One thing people on the Right could learn from the Left: stop treating elections and court cases as either total victories or final defeats. The battle for truth, justice, and the American Way is never-ending. Never let either friends or foes convince you otherwise.

Granted, there is far too much centralized coercive power in our system, so a lot of bad things can happen after a national election. The stakes are always high - much *too* high for a constitutional republic of sovereign citizens.
But generally speaking, the Left has long been better about using power when they have it, and redoubling their efforts to regain power after they lose it. The Right is more susceptible to all-is-lost fatalism and hopelessness born of deep (and often justified) cynicism.
Left-wing groups are more likely to see themselves as fighting endless crusades. If they lose an election, it means the voters were wrong and must be re-educated or punished, or the election was stolen by the dastardly Republicans. They never question their righteousness.
That's the level of commitment to cause that you must be ready to contend with if you're hoping conservative beliefs will prevail. In fact, even greater commitment is required, because too much of our corrupt political and media system inherently favors collectivism.
The most important thing to do after an election setback is stand tall, raise your voice, and let the vast number of people who agree with you know they're not alone. Resist the Left's efforts to make you feel marginalized and isolated. Show conviction and assert your strength.
Never let the Left and its media convince you that your beliefs and issues were permanently defeated at the ballot box, rather than a few candidates. They would NEVER accept that argument themselves, so why should you accept it from them?

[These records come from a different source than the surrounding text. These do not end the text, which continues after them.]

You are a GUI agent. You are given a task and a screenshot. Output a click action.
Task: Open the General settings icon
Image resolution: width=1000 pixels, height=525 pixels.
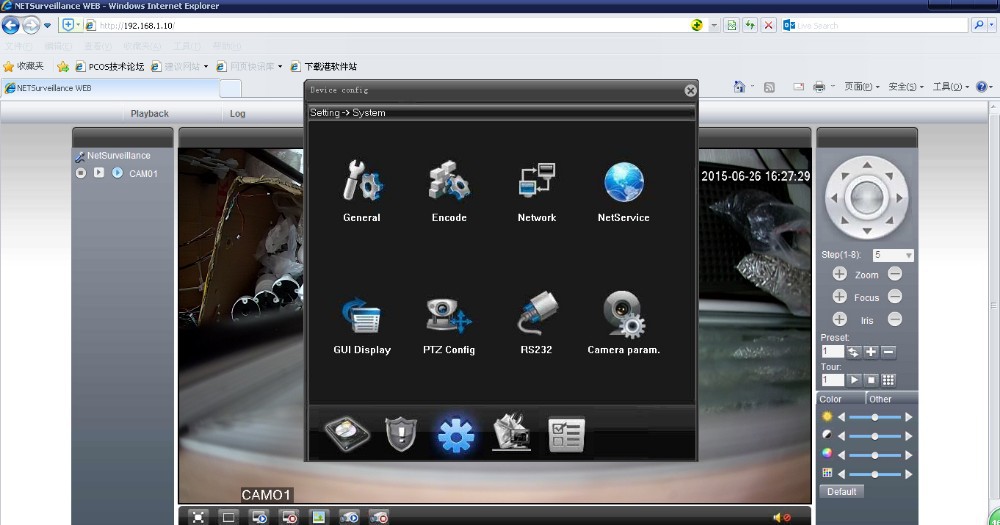pyautogui.click(x=361, y=185)
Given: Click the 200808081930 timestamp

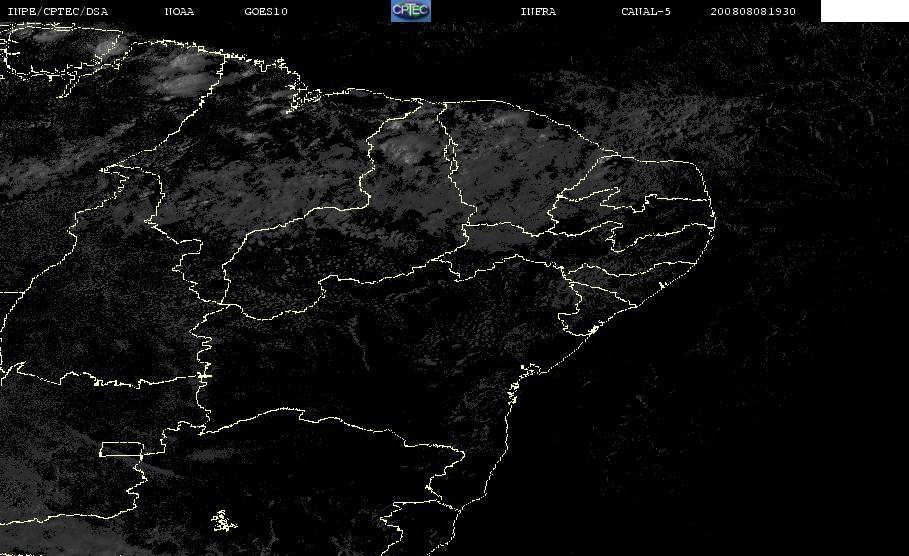Looking at the screenshot, I should [x=753, y=11].
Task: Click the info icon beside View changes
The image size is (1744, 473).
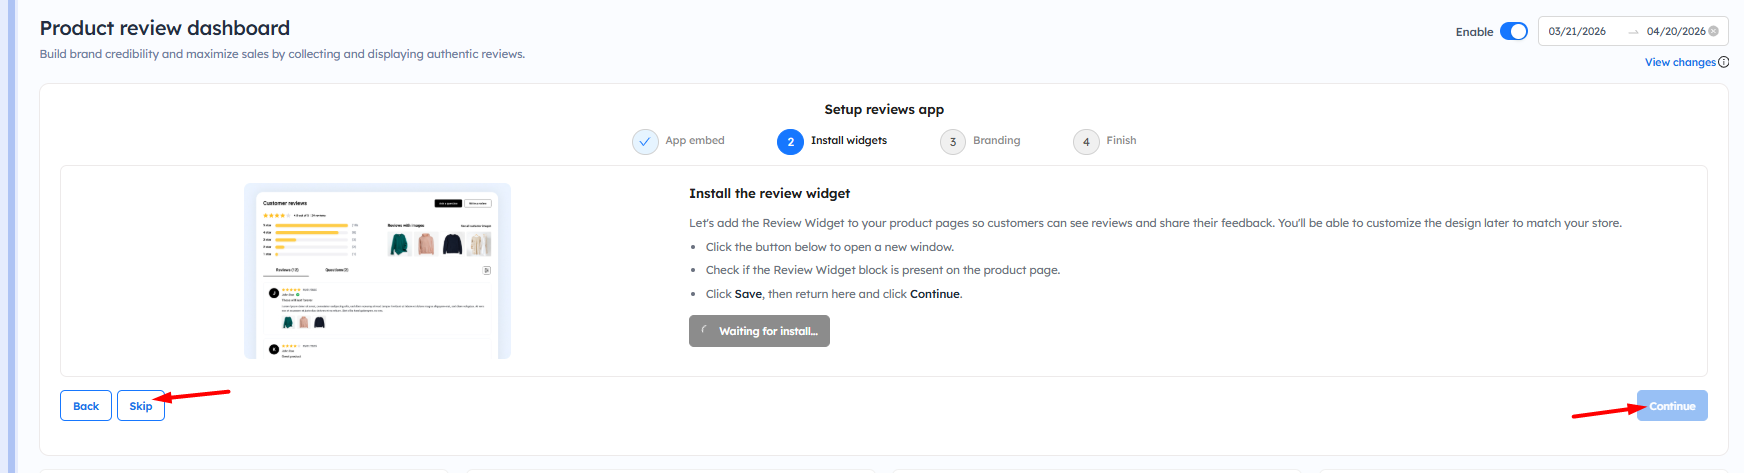Action: (1724, 62)
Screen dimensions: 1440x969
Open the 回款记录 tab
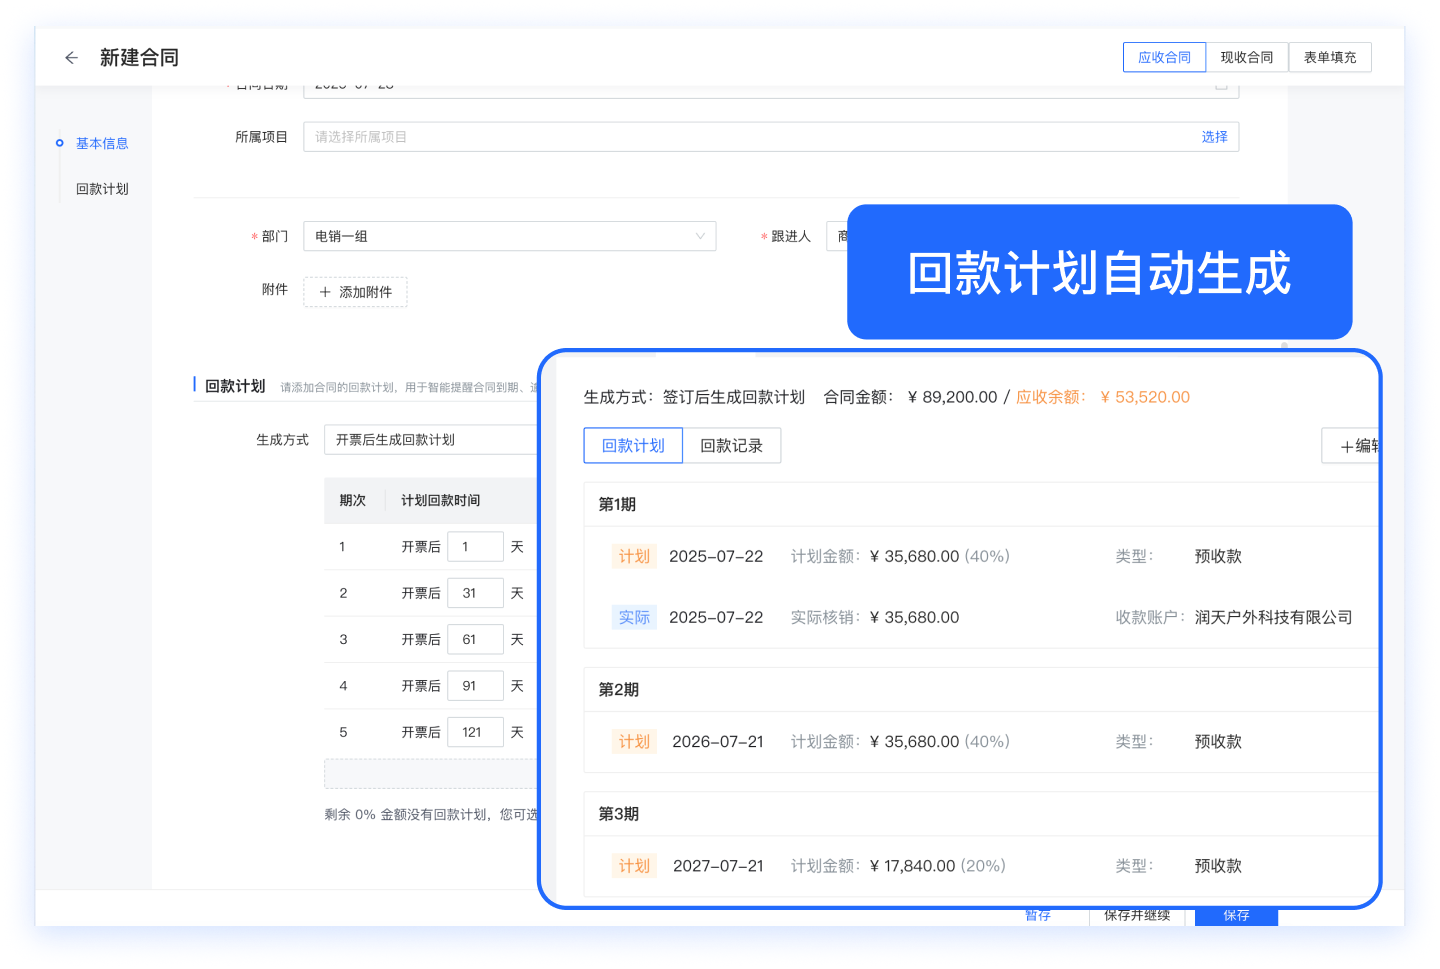click(x=731, y=446)
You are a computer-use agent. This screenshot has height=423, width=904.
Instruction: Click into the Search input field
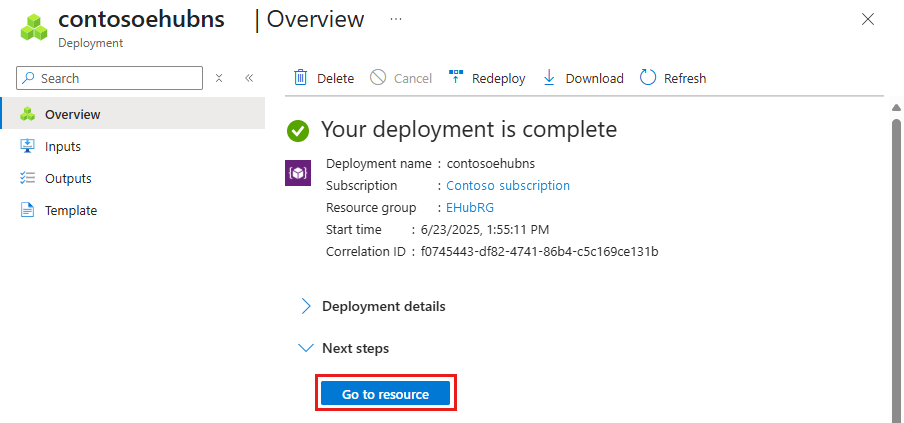coord(118,78)
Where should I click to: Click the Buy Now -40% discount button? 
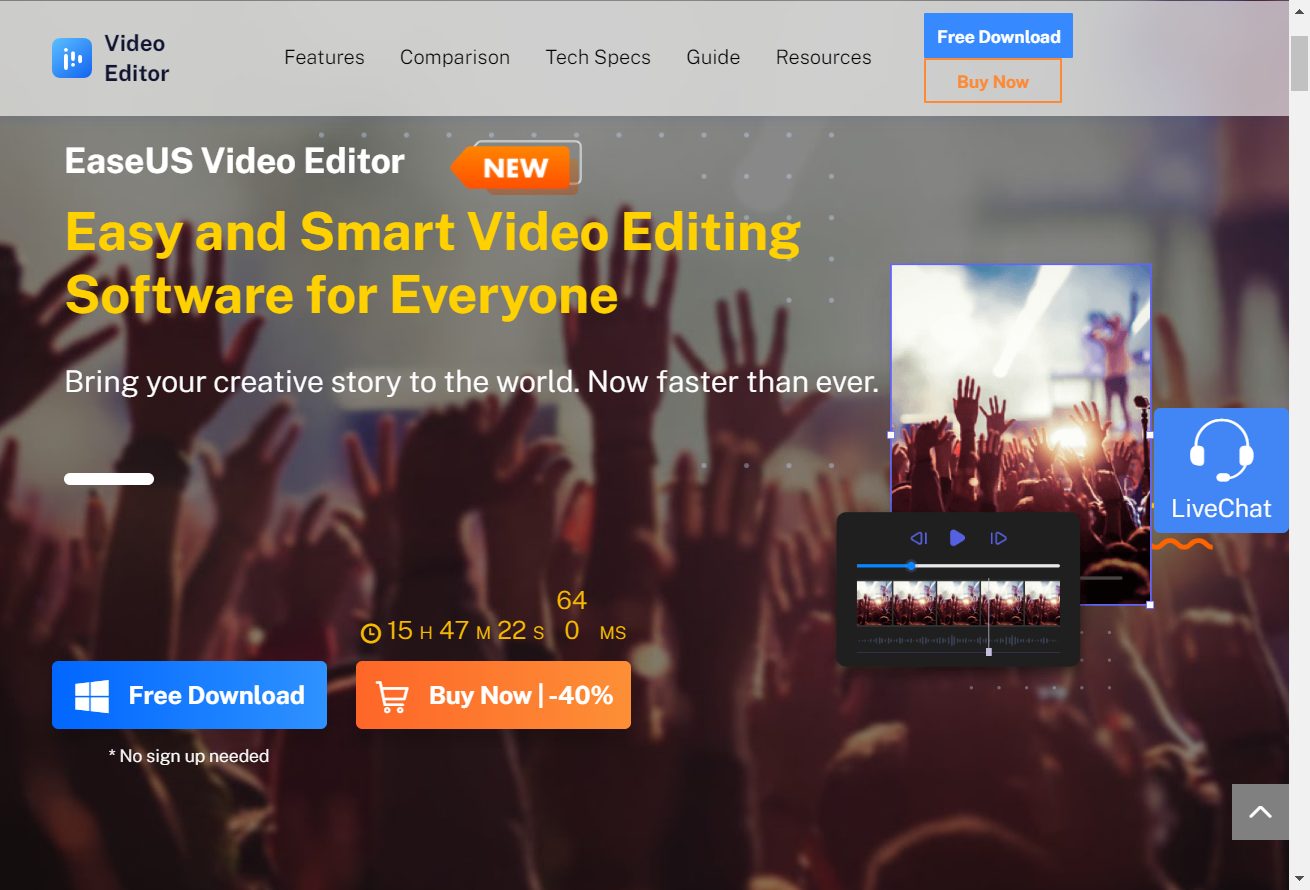click(493, 695)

It's especially important to show your determination after the bizarre 2020 election, which was turned into a straight up/down referendum on one man's personality, while the other candidate hid in his basement. Not many people voted "for" Joe Biden. Never lose sight of that.
Of course, the Left will never for a moment act as if they have some limited mandate, an asterisk next to the narrow win because of unusual circumstances and widespread reports of voting irregularities, as they would absolutely insist Republicans do under similar circumstances.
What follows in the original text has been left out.